OP No. 29648 of 2000
1st November, 2000
Premjit Nagendran, for the Petitioner : George C. George, for the Respondent.
M. RAMACHANDRAN, J. :
In respect of the asst. yrs. 1996-97, 1997-98 and 1998-99, the assessment of the petitioner, a sea food exporter, stood completed overlooking the objections of the petitioner. Reliance had been placed on the principles laid down by the Tribunal in Baby Marine Eastern Exportsâ case. The petitioner submits that for the asst. yr. 1998-99, the addition of interest on fixed deposits had not been allowed, in spite of the legal position explained to the Tribunal. He submits that the premium received in the course of the export was sale consideration, and it could at the most be treated as part of the sale proceeds, and therefore, it deserved deduction. The income from the business, though from different sources, had to be aggregated, according to the petitioner, for quantifying the relief under s. 80HHC of the Act since it had the characteristics of turnover of business and could not have been excluded.
As the petitioner felt that these were overlooked, he had filed rectification applications envisaged under s. 154 of the IT Act. The complaint of the petitioner is that without affording him an opportunity the petitions had been rejected. Exts. P7 to P9 are the orders and the petitioner challenges these orders complaining that the principles of natural justice stand violated. He ought to have been heard in the matter, and it was improper for the AO not to advert to most relevant decisions of the Tribunal which had been placed before him.

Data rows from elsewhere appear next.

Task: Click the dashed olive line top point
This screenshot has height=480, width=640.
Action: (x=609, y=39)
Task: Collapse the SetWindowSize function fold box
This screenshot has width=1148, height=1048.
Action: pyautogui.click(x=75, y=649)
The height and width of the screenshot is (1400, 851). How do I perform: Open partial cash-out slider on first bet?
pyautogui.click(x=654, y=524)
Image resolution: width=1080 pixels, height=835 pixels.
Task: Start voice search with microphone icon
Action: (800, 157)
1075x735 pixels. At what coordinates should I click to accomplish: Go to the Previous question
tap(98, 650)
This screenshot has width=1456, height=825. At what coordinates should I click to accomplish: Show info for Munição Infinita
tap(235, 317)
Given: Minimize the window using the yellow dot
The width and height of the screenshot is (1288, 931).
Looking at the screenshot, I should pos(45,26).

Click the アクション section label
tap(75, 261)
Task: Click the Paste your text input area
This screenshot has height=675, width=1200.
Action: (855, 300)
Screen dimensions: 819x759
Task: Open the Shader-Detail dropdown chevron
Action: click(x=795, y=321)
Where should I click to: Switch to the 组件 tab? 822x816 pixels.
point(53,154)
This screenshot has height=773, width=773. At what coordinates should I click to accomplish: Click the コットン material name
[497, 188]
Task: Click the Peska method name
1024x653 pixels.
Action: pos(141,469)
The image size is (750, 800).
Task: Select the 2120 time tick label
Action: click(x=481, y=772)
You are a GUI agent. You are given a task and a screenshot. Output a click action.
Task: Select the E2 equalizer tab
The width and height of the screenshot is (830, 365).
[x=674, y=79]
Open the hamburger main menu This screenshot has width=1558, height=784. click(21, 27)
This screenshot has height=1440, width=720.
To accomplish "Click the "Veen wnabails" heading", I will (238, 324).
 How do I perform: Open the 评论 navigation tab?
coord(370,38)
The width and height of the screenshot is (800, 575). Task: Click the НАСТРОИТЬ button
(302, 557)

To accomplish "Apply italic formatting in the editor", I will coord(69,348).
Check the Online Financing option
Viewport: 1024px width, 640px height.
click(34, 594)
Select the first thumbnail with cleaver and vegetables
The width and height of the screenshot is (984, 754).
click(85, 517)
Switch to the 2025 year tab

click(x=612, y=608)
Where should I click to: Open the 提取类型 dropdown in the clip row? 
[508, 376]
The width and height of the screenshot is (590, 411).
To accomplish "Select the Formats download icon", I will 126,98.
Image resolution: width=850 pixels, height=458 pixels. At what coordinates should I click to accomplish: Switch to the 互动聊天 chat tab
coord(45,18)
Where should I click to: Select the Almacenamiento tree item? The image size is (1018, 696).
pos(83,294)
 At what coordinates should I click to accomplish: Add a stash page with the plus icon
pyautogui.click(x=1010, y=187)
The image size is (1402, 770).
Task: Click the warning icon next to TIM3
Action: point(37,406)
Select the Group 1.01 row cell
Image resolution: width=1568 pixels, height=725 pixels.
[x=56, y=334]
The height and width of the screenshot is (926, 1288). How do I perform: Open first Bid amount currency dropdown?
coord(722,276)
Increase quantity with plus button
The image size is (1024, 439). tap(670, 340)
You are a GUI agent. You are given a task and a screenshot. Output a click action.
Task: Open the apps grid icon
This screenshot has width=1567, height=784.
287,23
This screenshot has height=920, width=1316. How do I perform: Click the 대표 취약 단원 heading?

The question is whether there is justification for this Court to interfere at this stage. The assessment orders are normally subjected to appeals at the instance of the assessee. It is submitted that appeals have already been filed. But nonetheless the petitioner is aggrieved that his contentions are rejected without justification, and when the errors/omissions had been pointed out, the AO should have heard him, as it would have been possible for him to correct the mistakes.
I had heard the standing counsel for the Department. He opposes the application, and submitted that the original petition is not only misconceived, but also is not maintainable. He had referred to s. 154 of the Act. It is possible for the authority to amend an order passed by it, only for exceptional reasons, it is submitted.
Being judicial proceedings, an assessing authority has power for rectification of mistakes, both of fact as well as law. But for the only reason that the issue is debatable, proceedings under s. 154 could not be taken. It is shown that errors in assessment due to non-inclusion of income from an entire source, or non-inclusion of certain items are not errors rectifiable under s. 154 of the Act See T. Manickavasagam Chettiar vs. ITO (1958) 33 ITR 482 (Mad). The mistake pointed out is not an apparent mistake, but only a point of view of the AO. The counsel also pointed out the decision laid down in 1982 ITR 50 (sic). A debatable point is outside the purview of s. 154. There was also a suggestion that it was delaying tactics. But this was stoutly opposed by the counsel for the petitioner.
A right of hearing in all matters could not be read into s. 154. Only when there is enhancement or reduction, or increase in liability, proposed by the order, a hearing is contemplated. Of course, the points urged by the petitioner may be logical, or acceptable at a later stage. But it could not be held that he ought to have been heard before passing of the impugned orders. The petitioner has all his rights reserved for agitating the matter before the appellate forum, and in that sense he cannot be considered as aggrieved by this order. In the circumstances, the original petition is dismissed in limine.